9. I will miss I do miss watching tv series with him on Sunday nights whether its Weeds, or Dexter, Greys Anatomy, any of the others he got me hooked on I do miss that and I am now very behind on all those shows and I will probably never watch them again.
10. I won't miss how he changes a song after just a couple lines, he waits for you to get into the song and then changes it. Or him turning up the radio when I try to talk to him, because he isn't much of a talker.
11. I will miss, I do miss his companionship, he has been my best friend for a long time and it is really hard to not have that anymore, its hard to not text him or call him when stupid things happen in the day.

I have learned a lot of stuff over this last year about my husband stuff I never really knew and I am sure he has learned stuff about me. I do wish for happiness for us both as we move forward and I hope this is the right choice. I know people say you shouldn't air your dirty laundry but maybe somebody out there is going through a hard time and my dirty laundry could help someone else not have to go through something like this.
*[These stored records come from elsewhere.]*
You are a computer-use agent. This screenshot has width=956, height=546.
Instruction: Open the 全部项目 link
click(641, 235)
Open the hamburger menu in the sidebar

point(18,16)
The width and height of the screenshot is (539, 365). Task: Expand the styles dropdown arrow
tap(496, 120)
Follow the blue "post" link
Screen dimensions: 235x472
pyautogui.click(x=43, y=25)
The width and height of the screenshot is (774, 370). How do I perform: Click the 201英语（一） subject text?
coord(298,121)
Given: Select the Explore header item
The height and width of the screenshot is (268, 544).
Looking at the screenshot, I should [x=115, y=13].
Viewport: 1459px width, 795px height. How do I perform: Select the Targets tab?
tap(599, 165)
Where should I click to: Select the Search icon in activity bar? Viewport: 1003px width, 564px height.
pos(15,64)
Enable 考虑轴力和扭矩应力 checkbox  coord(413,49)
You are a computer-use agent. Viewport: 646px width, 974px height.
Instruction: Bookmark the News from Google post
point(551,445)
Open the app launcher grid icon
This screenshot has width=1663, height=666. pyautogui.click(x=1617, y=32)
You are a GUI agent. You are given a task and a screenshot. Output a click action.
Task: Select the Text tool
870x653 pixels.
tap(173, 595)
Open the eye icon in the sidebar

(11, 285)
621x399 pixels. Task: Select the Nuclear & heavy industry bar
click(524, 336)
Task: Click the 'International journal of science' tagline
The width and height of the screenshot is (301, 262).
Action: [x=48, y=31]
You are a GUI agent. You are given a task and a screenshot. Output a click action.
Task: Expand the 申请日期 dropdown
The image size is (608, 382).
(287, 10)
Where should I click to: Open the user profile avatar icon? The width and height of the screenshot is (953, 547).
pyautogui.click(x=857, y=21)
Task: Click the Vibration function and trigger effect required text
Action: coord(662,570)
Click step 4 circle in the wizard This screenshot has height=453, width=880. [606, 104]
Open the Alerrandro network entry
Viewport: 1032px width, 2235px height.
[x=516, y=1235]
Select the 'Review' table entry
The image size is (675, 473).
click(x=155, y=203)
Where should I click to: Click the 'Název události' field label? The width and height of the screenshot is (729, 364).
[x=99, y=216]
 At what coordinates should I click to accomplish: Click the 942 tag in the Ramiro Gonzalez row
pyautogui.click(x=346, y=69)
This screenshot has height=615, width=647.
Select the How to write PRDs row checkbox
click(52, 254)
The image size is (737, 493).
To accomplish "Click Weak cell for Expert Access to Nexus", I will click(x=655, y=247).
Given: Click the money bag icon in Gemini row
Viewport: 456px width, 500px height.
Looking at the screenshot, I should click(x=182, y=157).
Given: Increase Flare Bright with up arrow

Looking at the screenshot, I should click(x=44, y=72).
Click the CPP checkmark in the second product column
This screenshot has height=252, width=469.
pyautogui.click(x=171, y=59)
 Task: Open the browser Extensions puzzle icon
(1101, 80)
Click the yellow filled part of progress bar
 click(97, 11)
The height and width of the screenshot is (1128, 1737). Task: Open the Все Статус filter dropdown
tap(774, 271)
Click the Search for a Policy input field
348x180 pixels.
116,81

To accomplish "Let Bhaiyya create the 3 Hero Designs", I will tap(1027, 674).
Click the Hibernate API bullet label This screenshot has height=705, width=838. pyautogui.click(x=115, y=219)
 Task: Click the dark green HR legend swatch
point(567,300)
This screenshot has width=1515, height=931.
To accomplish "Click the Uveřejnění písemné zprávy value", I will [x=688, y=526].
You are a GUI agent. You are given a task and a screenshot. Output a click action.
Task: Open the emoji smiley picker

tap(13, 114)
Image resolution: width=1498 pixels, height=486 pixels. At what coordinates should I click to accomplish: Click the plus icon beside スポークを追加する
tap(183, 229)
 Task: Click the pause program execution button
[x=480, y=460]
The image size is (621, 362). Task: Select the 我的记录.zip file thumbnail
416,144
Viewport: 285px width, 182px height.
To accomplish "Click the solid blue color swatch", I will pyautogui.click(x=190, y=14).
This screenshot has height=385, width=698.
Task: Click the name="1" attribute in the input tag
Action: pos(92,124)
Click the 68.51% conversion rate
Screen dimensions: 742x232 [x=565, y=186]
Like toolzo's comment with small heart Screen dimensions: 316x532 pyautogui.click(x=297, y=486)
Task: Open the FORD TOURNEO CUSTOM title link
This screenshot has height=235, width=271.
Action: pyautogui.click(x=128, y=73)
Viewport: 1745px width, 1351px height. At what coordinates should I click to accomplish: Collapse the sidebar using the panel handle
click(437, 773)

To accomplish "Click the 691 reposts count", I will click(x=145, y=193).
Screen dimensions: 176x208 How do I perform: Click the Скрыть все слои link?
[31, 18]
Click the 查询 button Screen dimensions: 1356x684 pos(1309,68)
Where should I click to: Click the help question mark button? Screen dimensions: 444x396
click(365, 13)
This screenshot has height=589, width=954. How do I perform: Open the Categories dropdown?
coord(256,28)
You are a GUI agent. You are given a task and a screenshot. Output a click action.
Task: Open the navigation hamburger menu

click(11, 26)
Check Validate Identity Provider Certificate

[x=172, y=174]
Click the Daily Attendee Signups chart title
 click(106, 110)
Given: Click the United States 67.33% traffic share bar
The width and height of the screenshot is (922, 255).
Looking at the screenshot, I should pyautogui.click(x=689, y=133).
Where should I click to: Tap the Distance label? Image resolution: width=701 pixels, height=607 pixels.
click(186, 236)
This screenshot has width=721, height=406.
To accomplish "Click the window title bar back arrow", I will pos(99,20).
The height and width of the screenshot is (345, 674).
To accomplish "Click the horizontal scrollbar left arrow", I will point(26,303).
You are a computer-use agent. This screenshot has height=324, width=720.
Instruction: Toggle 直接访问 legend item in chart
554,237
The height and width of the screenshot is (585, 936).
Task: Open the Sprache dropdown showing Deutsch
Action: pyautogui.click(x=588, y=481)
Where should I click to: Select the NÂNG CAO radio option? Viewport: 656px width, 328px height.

I will say to all spouses make sure you thank your partners for the little things, I never appreciated mine for putting up the Christmas lights and taking them down I just thought it was a boys job. I had to take my own down this year, I did not like it one bit and doubt I will have any come Christmas time this year. I never realized what a pain it was to carry in the 40lb bags of salt and dump them into the water softener, it sucks I hate doing it. What I am trying to say is we get so caught up in life that we take the stupid little things for granted and I don't want anyone else to have to realize those things to late.

2 comments:

Hilary said...

I'm sorry. This was so bittersweet . . . you're a good writer, and you captured such a range of emotions. I hope by this time next year, there is more peace, stability and happiness in all your lives!

Christenson's said...

Amber this was a good post, I'm sorry this is where life has ended up for you... but I do think you keep showing more and more every day how strong you are and how you can do hard things you thought you couldn't.... I too will miss Mike at Lake Powell, and at our Thanksgiving cabin deal and nights of capture the flag etc.... I will not miss seeing your sadness or the kids!